Jeudi de la 1ère semaine du Temps Ordinaire



Genèse 4, 1-24

Quelles offrandes offrir ?

Saint Augustin

La Cité de Dieu, Livre XV, 7, p. 55s

        Dieu avait choisi parmi les sacrifices des deux frères, agréant ceux d’Abel, rejetant ceux de Caïn, ce qu’à n’en pas douter on put reconnaître par un témoignage significatif et visible ; Dieu agit ainsi parce que les œuvres de l’un étaient mauvaises, et bonnes celles de son frère. Aussi Caïn fut-il fort contristé et son visage abattu. Dieu dit à Caïn : Pourquoi es-tu triste, pourquoi ton visage est-il abattu ? Si ton offrande est juste, mais non pas ton partage, n’as-tu pas péché ? Un sacrifice est juste quand il est offert au véritable Dieu à qui seul il est dû ; mais le partage n’est pas juste quand on fait un mauvais discernement des lieux, des temps, des choses mêmes qu’on offre, de celui qui les offre, de celui à qui on les offre, de ceux à qui on les distribue en nourriture, soit qu’on offre ce qu’il ne faut pas, ou ce qu’il ne convient pas d’offrir maintenant mais à un autre moment, soit qu’on offre quand il ne faut pas ou ce qui ne convient pas, soit que parmi ces offrandes, on garde pour soi les meilleures part de celles qu’on présente à Dieu.

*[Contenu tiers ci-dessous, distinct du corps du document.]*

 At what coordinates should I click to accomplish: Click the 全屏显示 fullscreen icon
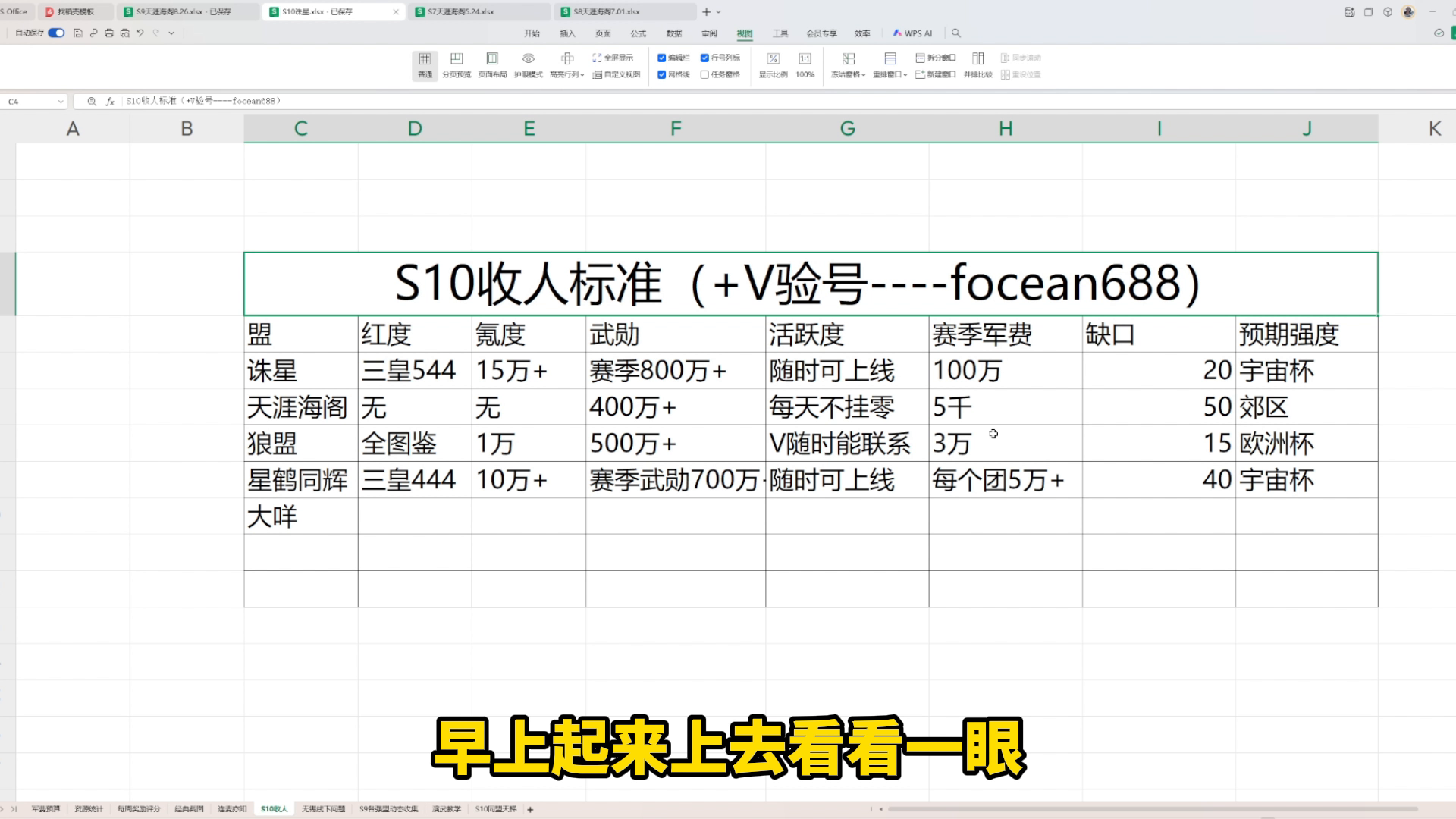(613, 58)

On voit que si Dieu se détourne de l’offrande de Caïn, c’est qu’il la partage mal, donnant à Dieu quelque chose de ses biens, mais sa personne il la gardait pour lui.

        Ainsi agissent tous ceux qui ne recherchent pas la volonté de Dieu, mais la leur, ne vivant pas avec un cœur droit mais avec un cœur pervers, et qui pourtant offrent à Dieu leurs présents, s’imaginant par là acheter ses faveurs, non pour guérir leurs passions dépravées, mais pour les satisfaire. Tel est le propre de la cité terrestre : honorer Dieu ou les dieux afin de régner par leurs secours dans les victoires et la paix terrestre, non par la charité qui se dévoue, mais par la passion qui domine. Car les bons usent du monde pour jouir de Dieu ; les méchants, au contraire, pour jouir du monde veulent user de Dieu ; ceux-là du moins qui croient soit que Dieu existe, soit qu’il prend soin des choses humaines. Car il en est de pires encore, ceux qui n’y croient même pas.